Supplied material: Begin

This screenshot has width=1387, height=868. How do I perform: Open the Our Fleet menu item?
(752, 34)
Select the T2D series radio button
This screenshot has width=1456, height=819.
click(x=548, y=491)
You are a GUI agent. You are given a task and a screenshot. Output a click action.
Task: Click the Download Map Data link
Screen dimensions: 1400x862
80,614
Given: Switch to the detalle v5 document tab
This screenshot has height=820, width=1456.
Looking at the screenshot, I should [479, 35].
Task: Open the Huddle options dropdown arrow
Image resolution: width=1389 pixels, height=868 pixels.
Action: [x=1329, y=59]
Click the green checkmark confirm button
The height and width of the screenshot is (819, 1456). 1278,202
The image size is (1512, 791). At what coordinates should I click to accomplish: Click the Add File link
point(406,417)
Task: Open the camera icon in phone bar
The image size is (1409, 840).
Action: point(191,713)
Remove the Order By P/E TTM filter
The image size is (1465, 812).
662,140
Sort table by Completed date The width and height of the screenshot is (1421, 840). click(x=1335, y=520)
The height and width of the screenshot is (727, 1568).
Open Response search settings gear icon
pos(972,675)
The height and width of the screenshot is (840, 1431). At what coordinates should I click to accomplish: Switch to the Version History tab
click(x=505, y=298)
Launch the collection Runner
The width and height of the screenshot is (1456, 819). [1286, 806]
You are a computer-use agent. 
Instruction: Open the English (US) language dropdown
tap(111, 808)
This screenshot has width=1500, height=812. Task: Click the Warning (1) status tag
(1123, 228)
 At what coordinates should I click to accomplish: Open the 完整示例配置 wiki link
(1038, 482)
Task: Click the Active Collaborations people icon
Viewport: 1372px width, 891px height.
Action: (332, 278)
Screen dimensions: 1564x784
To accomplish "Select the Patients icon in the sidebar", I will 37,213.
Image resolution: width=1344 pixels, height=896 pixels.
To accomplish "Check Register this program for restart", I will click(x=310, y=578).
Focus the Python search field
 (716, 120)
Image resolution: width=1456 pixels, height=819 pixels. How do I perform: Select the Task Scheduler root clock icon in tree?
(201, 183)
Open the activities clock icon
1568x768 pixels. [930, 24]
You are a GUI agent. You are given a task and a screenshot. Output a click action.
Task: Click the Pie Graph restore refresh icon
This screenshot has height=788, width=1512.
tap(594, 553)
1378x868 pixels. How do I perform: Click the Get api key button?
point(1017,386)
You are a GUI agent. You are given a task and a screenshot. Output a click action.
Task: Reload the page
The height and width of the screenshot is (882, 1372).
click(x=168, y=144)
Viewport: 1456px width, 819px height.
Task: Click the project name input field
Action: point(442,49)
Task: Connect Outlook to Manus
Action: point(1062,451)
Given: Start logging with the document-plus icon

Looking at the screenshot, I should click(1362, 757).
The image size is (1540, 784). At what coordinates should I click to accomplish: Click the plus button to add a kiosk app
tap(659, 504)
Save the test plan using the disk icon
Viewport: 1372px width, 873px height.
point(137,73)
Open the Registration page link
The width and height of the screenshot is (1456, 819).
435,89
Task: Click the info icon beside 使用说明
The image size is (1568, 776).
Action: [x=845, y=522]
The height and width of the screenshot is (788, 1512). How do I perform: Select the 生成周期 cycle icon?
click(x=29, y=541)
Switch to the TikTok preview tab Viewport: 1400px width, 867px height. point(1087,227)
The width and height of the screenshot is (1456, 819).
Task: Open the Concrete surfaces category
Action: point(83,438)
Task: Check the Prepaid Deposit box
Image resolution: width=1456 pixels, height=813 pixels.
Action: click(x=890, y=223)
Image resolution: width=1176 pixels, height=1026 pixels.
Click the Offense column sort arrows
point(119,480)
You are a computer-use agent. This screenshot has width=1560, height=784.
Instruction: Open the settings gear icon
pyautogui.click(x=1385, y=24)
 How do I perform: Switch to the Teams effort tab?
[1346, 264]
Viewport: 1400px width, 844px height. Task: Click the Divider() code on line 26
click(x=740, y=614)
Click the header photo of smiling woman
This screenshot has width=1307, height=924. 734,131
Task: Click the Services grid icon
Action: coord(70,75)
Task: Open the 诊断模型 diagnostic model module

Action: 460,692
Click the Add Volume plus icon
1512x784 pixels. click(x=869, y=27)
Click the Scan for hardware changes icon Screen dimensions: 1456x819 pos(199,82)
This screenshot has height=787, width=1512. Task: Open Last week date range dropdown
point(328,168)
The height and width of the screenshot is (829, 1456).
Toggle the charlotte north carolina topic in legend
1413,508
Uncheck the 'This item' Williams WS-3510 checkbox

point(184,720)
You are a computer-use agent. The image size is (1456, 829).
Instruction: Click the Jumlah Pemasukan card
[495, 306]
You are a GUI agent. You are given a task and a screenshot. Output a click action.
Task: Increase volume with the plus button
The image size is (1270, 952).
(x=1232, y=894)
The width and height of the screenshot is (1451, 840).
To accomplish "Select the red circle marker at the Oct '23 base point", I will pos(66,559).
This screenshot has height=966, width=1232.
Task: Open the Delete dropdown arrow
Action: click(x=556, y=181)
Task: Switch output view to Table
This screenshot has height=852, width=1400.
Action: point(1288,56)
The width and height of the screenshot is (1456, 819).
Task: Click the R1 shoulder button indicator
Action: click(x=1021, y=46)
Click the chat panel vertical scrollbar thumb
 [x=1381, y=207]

Supplied material: End

= Task requirements =
Reproduce the whole listing word for word.

= Result of the exercise =
This screenshot has width=1387, height=868. How do I perform: Open the Our Fleet menu item?
(752, 34)
Select the T2D series radio button
This screenshot has width=1456, height=819.
click(x=548, y=491)
You are a GUI agent. You are given a task and a screenshot. Output a click action.
Task: Click the Download Map Data link
Screen dimensions: 1400x862
80,614
Given: Switch to the detalle v5 document tab
This screenshot has height=820, width=1456.
Looking at the screenshot, I should [479, 35].
Task: Open the Huddle options dropdown arrow
Image resolution: width=1389 pixels, height=868 pixels.
Action: [x=1329, y=59]
Click the green checkmark confirm button
The height and width of the screenshot is (819, 1456). 1278,202
The image size is (1512, 791). At what coordinates should I click to accomplish: Click the Add File link
point(406,417)
Task: Open the camera icon in phone bar
The image size is (1409, 840).
Action: point(191,713)
Remove the Order By P/E TTM filter
The image size is (1465, 812).
662,140
Sort table by Completed date The width and height of the screenshot is (1421, 840). click(x=1335, y=520)
The height and width of the screenshot is (727, 1568).
Open Response search settings gear icon
pos(972,675)
The height and width of the screenshot is (840, 1431). At what coordinates should I click to accomplish: Switch to the Version History tab
click(x=505, y=298)
Launch the collection Runner
The width and height of the screenshot is (1456, 819). [1286, 806]
You are a computer-use agent. 
Instruction: Open the English (US) language dropdown
tap(111, 808)
This screenshot has width=1500, height=812. Task: Click the Warning (1) status tag
(1123, 228)
 At what coordinates should I click to accomplish: Open the 完整示例配置 wiki link
(1038, 482)
Task: Click the Active Collaborations people icon
Viewport: 1372px width, 891px height.
Action: (332, 278)
Screen dimensions: 1564x784
To accomplish "Select the Patients icon in the sidebar", I will 37,213.
Image resolution: width=1344 pixels, height=896 pixels.
To accomplish "Check Register this program for restart", I will click(x=310, y=578).
Focus the Python search field
 (716, 120)
Image resolution: width=1456 pixels, height=819 pixels. How do I perform: Select the Task Scheduler root clock icon in tree?
(201, 183)
Open the activities clock icon
1568x768 pixels. [930, 24]
You are a GUI agent. You are given a task and a screenshot. Output a click action.
Task: Click the Pie Graph restore refresh icon
This screenshot has height=788, width=1512.
tap(594, 553)
1378x868 pixels. How do I perform: Click the Get api key button?
point(1017,386)
You are a GUI agent. You are given a task and a screenshot. Output a click action.
Task: Reload the page
The height and width of the screenshot is (882, 1372).
click(x=168, y=144)
Viewport: 1456px width, 819px height.
Task: Click the project name input field
Action: point(442,49)
Task: Connect Outlook to Manus
Action: point(1062,451)
Given: Start logging with the document-plus icon

Looking at the screenshot, I should click(1362, 757).
The image size is (1540, 784). At what coordinates should I click to accomplish: Click the plus button to add a kiosk app
tap(659, 504)
Save the test plan using the disk icon
Viewport: 1372px width, 873px height.
point(137,73)
Open the Registration page link
The width and height of the screenshot is (1456, 819).
435,89
Task: Click the info icon beside 使用说明
The image size is (1568, 776).
Action: [x=845, y=522]
The height and width of the screenshot is (788, 1512). How do I perform: Select the 生成周期 cycle icon?
click(x=29, y=541)
Switch to the TikTok preview tab Viewport: 1400px width, 867px height. point(1087,227)
The width and height of the screenshot is (1456, 819).
Task: Open the Concrete surfaces category
Action: point(83,438)
Task: Check the Prepaid Deposit box
Image resolution: width=1456 pixels, height=813 pixels.
Action: click(x=890, y=223)
Image resolution: width=1176 pixels, height=1026 pixels.
Click the Offense column sort arrows
point(119,480)
You are a computer-use agent. This screenshot has width=1560, height=784.
Instruction: Open the settings gear icon
pyautogui.click(x=1385, y=24)
 How do I perform: Switch to the Teams effort tab?
[1346, 264]
Viewport: 1400px width, 844px height. Task: Click the Divider() code on line 26
click(x=740, y=614)
Click the header photo of smiling woman
This screenshot has width=1307, height=924. 734,131
Task: Click the Services grid icon
Action: coord(70,75)
Task: Open the 诊断模型 diagnostic model module

Action: 460,692
Click the Add Volume plus icon
1512x784 pixels. click(x=869, y=27)
Click the Scan for hardware changes icon Screen dimensions: 1456x819 pos(199,82)
This screenshot has height=787, width=1512. Task: Open Last week date range dropdown
point(328,168)
The height and width of the screenshot is (829, 1456).
Toggle the charlotte north carolina topic in legend
1413,508
Uncheck the 'This item' Williams WS-3510 checkbox

point(184,720)
You are a computer-use agent. The image size is (1456, 829).
Instruction: Click the Jumlah Pemasukan card
[495, 306]
You are a GUI agent. You are given a task and a screenshot. Output a click action.
Task: Increase volume with the plus button
The image size is (1270, 952).
(x=1232, y=894)
The width and height of the screenshot is (1451, 840).
To accomplish "Select the red circle marker at the Oct '23 base point", I will pos(66,559).
This screenshot has height=966, width=1232.
Task: Open the Delete dropdown arrow
Action: click(x=556, y=181)
Task: Switch output view to Table
This screenshot has height=852, width=1400.
Action: point(1288,56)
The width and height of the screenshot is (1456, 819).
Task: Click the R1 shoulder button indicator
Action: click(x=1021, y=46)
Click the chat panel vertical scrollbar thumb
 [x=1381, y=207]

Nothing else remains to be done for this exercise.